**** Provided passage

One thing that got lost in this discussion was the role of patients. My impression from the preliminary discussion on October 3rd was that Dr. Marshall and others recognized patients as important stakeholders in this process. But the role of patients was not discussed on October 4th, and the final text of the recommendation did not specifically include or exclude us. I don’t think it is an exaggeration to say that there will be hell to pay if patients are excluded from the process of creating a new case definition.
At the end of the first day, Dr. Marshall invited committee discussion on recommendations or other issues for the next day’s session. This led to a discussion of how effective the Committee is in its work. Dr. Lisa Corbin and Mr. Krafchick expressed concern about the committee’s recommendations not receiving feedback or action. Dr. Lee stated that a response to the June recommendations is still in preparation, to which Mr. Krafchick noted that 111 days had passed since that meeting. It was also clear, once again, that members are not receiving materials related to the meetings. Dr. Krafchick had not seen Assistant Secretary Koh’s letter in response to the November 2011 meeting, and was told that “it’s on the website.” Does this mean that such key documents are not sent to members, or that they are not even notified when such information is posted to the website? Members were asked to read several articles in preparation for the case definition discussion the next day (again suggesting that they were not sent in advance), but the existing CFS case definitions were not among them. To be frank, I think it is appalling that more preparation is not done for these meetings and it clearly hampers the effectiveness of discussion. I also wish that members would give more thought to the phrasing of their recommendations in advance. The editing-by-committee process at the end of each meeting is frustrating to watch, and a little more care in proposing motions might help with that.

********
**** Exercise data

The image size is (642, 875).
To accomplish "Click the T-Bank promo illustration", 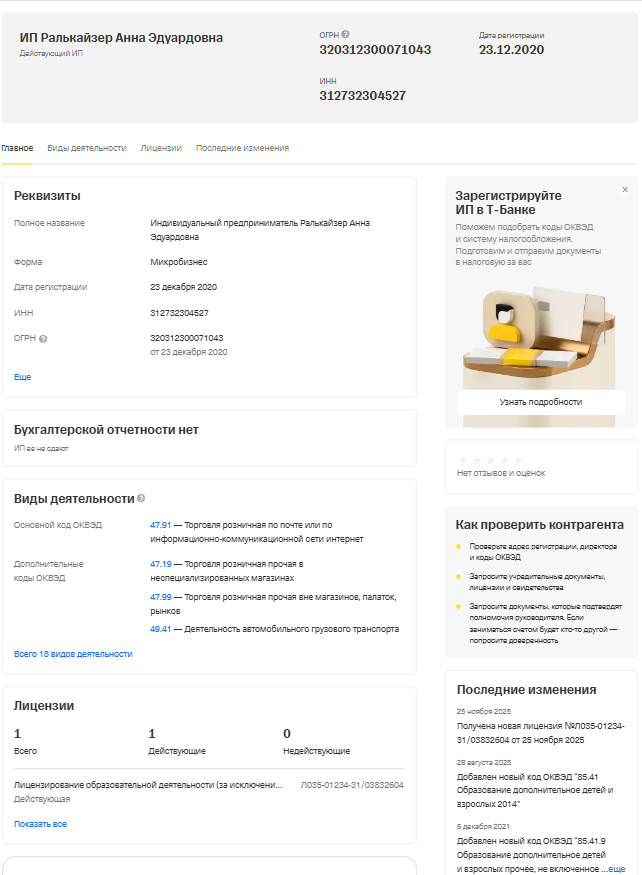I will pyautogui.click(x=541, y=332).
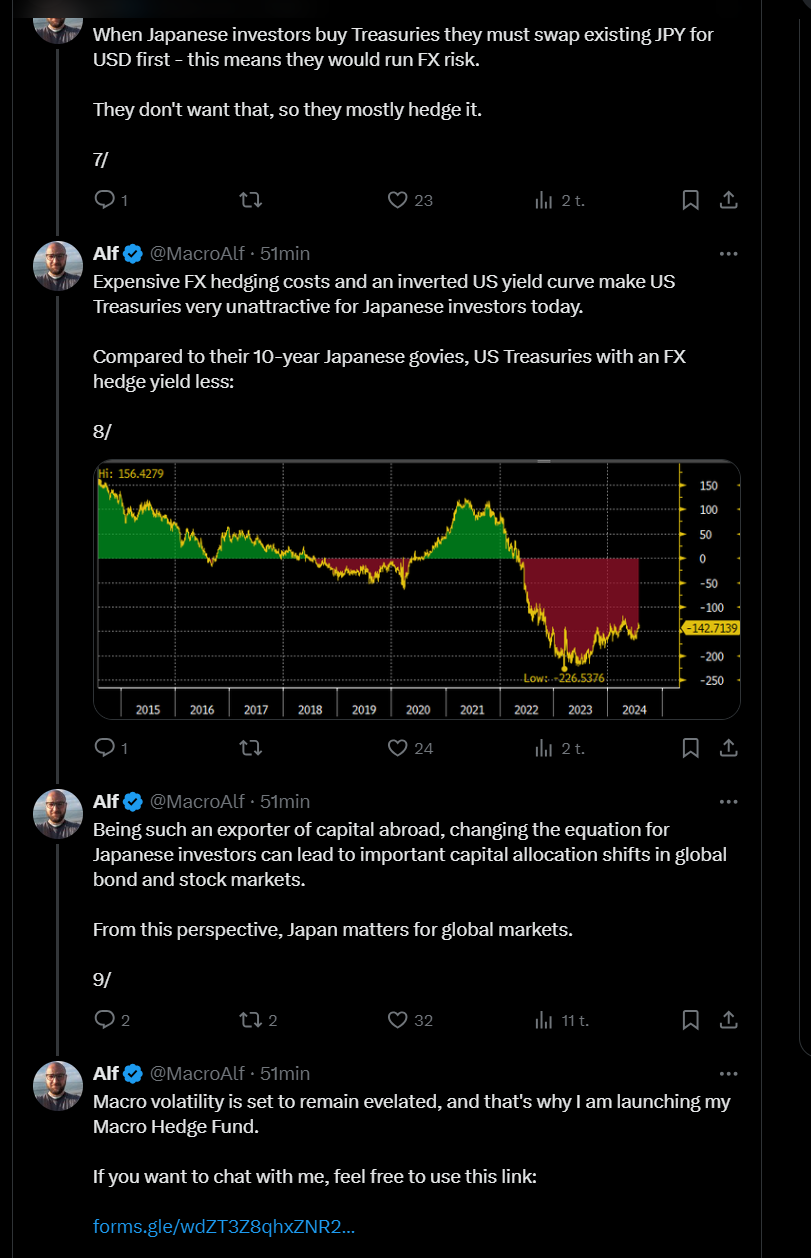Like the 7/ tweet with 23 likes

398,200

********

In the committee commentary, how many days did Mr. Krafchick say had passed since the June meeting? These lines come from a different source than the committee commentary.

111 days.